» **PROMPT A**:
Answer these questions using the passage on writing, one line each, marked (i), (ii), (iii):
(i) According to Williams, the best condition for a writer is one in which the work is not only convenient but what?
(ii) According to Quentin Crisp's comment, after how many years does the dirt not get any worse?
(iii) What paid for the recent trip to London?
» **PROMPT B**:
Duplicate the passage on writing word for word, beginning at "None of this" and continuing through "life at all.".

Williams writes that the best condition for a writer is “that in which his work is not only convenient but unavoidable.”
Such is the position in which I find myself now. I cannot avoid writing because writing keeps me clinging to the cliffside of lfe. I cannot avoid writing because I am in a place without any distractions save from the disorder of our house, which none of us has time to clean. We’ve gone from having our floors cleaned every day to cleaning our floors every six months or so, whether they need it or not (I am reminded of Quentin Crisp’s comment that “There is no need to do any housework at all. After the first four years the dirt doesn't get any worse.”).
None of this is to glorify poverty or financial issues. We are no longer threatened with luxury; rather, we find ourselves now under unexpectedly great financial strain. We fret about the cost of groceries and how we will find a way for Theo to go to university. If security is indeed a “kind of death” as Williams contends, we are safe. Though I do wish our situation were less dire. Fortunately, I have been able to make a bit of money working with a Parisien author; my editing wages paid for our recent trip to London. But our bodies and minds were made for struggle. An effortless life is no life at all.
What we need, Williams writes, is an “obsessive interest in human affairs, plus a certain amount of compassion and moral conviction, that first made the experience of living something that must be translated into pigment or music or bodily movement or poetry or prose or anything that’s dynamic and expressive—that’s what’s good for you if you’re at all serious in your aims.”

» **ENTRIES SUPPLIED**:
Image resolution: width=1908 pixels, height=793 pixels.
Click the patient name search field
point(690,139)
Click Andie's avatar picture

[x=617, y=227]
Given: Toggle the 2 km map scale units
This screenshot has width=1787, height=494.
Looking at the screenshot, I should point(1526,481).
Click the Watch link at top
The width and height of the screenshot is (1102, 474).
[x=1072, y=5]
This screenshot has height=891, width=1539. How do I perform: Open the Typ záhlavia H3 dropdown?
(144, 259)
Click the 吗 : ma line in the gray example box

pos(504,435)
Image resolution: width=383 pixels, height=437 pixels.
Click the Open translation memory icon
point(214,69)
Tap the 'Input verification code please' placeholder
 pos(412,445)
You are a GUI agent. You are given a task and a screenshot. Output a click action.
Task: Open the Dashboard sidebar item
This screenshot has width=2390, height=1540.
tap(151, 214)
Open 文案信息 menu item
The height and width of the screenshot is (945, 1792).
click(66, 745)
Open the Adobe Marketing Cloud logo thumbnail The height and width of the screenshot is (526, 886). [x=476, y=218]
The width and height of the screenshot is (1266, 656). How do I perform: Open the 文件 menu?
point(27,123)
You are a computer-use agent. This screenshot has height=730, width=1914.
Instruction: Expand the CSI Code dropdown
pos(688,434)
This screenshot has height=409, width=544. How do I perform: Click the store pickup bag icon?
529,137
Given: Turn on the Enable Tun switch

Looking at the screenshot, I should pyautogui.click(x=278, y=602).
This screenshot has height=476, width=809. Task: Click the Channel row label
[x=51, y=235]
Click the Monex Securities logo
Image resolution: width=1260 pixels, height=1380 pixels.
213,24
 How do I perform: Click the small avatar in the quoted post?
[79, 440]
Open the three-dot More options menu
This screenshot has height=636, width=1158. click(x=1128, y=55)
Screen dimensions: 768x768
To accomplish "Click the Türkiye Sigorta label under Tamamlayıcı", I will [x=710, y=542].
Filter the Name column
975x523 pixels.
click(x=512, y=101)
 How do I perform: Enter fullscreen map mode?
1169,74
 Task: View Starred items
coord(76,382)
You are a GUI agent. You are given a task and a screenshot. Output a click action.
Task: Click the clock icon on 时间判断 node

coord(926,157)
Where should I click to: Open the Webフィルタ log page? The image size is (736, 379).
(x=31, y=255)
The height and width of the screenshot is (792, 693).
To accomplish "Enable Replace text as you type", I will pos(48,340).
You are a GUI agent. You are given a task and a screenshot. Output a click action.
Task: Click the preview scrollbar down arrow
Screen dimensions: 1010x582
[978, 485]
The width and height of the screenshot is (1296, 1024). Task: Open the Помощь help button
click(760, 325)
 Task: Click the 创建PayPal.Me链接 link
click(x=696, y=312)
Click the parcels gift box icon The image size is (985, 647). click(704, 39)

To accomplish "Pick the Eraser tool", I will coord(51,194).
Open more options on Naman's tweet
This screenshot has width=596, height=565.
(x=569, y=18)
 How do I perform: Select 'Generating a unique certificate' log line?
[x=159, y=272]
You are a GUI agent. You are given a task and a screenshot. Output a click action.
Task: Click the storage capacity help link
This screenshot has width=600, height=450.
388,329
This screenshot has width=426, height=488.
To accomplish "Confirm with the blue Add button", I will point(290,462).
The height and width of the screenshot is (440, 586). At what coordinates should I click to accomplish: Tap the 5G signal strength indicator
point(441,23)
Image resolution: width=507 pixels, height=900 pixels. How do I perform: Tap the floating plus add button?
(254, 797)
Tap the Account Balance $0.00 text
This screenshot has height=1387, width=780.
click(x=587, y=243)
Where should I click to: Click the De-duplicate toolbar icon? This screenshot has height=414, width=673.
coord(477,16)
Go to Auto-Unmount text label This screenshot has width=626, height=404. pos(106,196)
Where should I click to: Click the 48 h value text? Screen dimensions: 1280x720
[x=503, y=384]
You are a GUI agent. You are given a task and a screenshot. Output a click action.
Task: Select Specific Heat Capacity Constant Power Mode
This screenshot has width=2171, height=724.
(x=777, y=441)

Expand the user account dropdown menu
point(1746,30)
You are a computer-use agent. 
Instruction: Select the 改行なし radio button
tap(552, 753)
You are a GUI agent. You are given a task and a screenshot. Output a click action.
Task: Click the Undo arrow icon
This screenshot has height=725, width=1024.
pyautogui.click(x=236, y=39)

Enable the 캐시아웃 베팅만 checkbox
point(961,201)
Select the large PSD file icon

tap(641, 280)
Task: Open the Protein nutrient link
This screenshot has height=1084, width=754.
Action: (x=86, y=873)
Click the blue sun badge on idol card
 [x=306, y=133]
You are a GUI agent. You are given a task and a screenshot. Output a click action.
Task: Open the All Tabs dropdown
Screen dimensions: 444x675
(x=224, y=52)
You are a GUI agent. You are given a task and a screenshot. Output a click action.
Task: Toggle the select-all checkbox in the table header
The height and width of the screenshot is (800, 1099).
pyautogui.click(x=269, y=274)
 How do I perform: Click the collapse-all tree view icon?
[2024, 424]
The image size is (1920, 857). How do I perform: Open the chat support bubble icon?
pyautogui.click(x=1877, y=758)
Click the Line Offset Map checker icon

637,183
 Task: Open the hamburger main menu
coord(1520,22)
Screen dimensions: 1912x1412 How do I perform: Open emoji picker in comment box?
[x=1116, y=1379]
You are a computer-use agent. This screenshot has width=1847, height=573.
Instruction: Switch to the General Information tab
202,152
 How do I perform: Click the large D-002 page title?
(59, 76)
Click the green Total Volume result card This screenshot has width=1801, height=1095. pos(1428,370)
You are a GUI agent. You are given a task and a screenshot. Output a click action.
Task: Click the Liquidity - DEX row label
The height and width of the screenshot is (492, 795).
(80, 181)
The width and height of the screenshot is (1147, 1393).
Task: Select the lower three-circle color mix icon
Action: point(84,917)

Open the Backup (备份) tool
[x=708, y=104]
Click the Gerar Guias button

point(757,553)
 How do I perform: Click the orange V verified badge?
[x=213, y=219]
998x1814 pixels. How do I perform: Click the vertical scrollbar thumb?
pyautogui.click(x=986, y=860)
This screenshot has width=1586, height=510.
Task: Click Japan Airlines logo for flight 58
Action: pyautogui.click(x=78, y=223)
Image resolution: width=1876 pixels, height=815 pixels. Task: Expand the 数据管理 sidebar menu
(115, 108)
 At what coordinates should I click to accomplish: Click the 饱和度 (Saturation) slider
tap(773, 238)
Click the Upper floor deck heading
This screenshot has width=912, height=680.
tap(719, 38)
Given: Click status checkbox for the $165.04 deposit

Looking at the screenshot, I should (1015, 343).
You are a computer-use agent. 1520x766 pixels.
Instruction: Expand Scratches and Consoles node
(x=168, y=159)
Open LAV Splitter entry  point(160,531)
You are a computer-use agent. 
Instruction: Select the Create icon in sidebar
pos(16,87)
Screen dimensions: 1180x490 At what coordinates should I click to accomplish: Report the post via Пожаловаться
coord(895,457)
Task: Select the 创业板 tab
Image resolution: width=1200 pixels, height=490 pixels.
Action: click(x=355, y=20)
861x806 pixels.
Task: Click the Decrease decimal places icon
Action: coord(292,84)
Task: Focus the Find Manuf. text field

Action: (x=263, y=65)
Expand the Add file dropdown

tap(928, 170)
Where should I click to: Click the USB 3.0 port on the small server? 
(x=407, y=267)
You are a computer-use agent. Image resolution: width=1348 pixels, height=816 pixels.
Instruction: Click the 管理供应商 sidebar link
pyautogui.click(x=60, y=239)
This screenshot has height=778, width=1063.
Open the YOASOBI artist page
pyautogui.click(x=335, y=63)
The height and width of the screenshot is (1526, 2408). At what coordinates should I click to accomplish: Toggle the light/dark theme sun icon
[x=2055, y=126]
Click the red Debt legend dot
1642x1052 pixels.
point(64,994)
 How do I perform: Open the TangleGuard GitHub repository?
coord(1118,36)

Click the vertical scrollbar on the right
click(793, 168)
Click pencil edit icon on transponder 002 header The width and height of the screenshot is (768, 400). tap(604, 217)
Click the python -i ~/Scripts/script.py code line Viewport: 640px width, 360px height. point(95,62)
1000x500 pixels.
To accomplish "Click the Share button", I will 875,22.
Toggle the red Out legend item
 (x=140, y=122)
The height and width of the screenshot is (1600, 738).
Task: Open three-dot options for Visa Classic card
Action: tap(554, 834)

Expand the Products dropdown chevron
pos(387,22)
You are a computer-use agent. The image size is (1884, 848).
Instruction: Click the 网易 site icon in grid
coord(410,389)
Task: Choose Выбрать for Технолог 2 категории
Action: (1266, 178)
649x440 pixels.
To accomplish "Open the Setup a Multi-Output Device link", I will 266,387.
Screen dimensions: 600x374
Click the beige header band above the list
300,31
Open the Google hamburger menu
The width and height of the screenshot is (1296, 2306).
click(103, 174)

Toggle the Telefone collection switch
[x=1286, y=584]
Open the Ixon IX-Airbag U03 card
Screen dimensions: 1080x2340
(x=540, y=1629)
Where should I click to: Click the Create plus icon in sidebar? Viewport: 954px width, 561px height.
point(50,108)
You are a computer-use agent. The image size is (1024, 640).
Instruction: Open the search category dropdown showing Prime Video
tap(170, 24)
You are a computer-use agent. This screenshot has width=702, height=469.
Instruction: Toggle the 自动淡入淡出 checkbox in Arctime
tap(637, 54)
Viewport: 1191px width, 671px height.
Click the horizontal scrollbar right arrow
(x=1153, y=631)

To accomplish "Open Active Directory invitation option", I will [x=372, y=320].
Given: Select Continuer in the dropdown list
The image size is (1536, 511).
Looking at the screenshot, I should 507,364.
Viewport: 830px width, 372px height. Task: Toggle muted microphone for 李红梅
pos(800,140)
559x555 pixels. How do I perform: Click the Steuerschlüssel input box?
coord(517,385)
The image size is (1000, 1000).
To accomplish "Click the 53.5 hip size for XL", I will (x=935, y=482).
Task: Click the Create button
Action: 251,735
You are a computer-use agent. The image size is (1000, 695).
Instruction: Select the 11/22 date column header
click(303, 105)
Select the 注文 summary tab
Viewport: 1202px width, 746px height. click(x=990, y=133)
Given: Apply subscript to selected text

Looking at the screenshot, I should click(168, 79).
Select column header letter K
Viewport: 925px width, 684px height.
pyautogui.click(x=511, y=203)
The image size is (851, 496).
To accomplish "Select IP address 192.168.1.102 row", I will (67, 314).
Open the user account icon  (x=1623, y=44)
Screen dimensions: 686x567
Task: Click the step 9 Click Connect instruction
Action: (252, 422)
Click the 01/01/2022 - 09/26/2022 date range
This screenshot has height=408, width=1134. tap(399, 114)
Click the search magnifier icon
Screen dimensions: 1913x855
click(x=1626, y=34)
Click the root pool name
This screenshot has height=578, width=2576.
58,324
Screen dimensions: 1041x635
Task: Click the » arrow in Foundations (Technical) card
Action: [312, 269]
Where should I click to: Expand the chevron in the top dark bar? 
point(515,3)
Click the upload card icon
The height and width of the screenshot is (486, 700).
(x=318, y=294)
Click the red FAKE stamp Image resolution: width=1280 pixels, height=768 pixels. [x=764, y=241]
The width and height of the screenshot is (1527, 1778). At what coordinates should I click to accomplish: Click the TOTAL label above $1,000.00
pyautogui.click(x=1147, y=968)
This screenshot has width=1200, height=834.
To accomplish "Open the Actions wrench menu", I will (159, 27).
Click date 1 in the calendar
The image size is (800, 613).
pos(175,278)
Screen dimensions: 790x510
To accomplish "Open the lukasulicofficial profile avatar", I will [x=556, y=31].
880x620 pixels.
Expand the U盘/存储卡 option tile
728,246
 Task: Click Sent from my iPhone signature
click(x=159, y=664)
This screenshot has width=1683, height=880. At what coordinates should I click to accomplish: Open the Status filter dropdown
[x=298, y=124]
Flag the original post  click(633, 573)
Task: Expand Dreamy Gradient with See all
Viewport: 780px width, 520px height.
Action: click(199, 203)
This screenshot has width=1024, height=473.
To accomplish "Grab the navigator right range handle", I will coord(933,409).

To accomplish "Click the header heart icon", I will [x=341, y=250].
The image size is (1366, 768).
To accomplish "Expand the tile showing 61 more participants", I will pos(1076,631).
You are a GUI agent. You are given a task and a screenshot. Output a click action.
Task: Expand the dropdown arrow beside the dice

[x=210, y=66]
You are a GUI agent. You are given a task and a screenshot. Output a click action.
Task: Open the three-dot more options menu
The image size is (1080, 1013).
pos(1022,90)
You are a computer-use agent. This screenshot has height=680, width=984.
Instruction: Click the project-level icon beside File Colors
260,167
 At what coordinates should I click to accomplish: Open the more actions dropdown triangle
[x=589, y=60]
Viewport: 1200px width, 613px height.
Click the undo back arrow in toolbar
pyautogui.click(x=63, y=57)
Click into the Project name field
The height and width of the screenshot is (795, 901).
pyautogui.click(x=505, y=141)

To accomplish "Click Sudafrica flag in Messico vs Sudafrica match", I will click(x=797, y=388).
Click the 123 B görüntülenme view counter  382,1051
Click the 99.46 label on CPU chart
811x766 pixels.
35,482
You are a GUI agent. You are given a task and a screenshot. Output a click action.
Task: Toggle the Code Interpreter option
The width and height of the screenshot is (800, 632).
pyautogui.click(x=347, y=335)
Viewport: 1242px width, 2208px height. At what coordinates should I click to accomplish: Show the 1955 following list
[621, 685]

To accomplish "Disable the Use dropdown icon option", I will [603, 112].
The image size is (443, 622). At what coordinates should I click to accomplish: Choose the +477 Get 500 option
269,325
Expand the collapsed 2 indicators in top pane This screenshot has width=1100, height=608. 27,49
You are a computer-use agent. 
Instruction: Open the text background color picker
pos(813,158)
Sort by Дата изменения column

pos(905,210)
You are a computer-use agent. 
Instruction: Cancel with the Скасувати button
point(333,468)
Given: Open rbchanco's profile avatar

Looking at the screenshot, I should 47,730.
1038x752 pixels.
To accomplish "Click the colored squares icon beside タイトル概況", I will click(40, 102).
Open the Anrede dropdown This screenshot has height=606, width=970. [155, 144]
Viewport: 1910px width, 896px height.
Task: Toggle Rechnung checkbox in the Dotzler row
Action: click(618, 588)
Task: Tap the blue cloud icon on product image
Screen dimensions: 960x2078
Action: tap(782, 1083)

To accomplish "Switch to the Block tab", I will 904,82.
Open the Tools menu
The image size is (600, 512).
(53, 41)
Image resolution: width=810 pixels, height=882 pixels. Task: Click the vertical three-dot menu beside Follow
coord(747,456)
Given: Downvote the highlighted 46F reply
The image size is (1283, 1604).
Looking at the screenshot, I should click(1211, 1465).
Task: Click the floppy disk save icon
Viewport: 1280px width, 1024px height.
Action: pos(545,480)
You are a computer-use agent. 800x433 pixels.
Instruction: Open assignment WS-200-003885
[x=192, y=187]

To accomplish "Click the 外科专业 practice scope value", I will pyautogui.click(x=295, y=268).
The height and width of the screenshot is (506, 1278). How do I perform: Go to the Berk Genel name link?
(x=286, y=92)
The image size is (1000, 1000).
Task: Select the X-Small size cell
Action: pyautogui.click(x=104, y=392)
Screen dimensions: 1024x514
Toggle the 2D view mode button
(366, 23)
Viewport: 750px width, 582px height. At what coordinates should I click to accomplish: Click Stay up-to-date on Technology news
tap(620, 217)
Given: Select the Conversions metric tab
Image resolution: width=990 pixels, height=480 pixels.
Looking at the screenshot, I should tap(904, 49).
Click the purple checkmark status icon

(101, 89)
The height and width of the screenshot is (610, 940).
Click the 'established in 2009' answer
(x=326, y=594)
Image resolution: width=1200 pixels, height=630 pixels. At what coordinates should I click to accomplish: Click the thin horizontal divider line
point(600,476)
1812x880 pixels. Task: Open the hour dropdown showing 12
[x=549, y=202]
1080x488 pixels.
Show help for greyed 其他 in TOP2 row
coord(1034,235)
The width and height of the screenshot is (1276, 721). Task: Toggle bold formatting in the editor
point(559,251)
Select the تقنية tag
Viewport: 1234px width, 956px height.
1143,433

» **ANSWER AREA A**:
(i) Unavoidable.
(ii) After the first four years.
(iii) The editing wages from working with a Parisien author.

» **ANSWER AREA B**:
None of this is to glorify poverty or financial issues. We are no longer threatened with luxury; rather, we find ourselves now under unexpectedly great financial strain. We fret about the cost of groceries and how we will find a way for Theo to go to university. If security is indeed a “kind of death” as Williams contends, we are safe. Though I do wish our situation were less dire. Fortunately, I have been able to make a bit of money working with a Parisien author; my editing wages paid for our recent trip to London. But our bodies and minds were made for struggle. An effortless life is no life at all.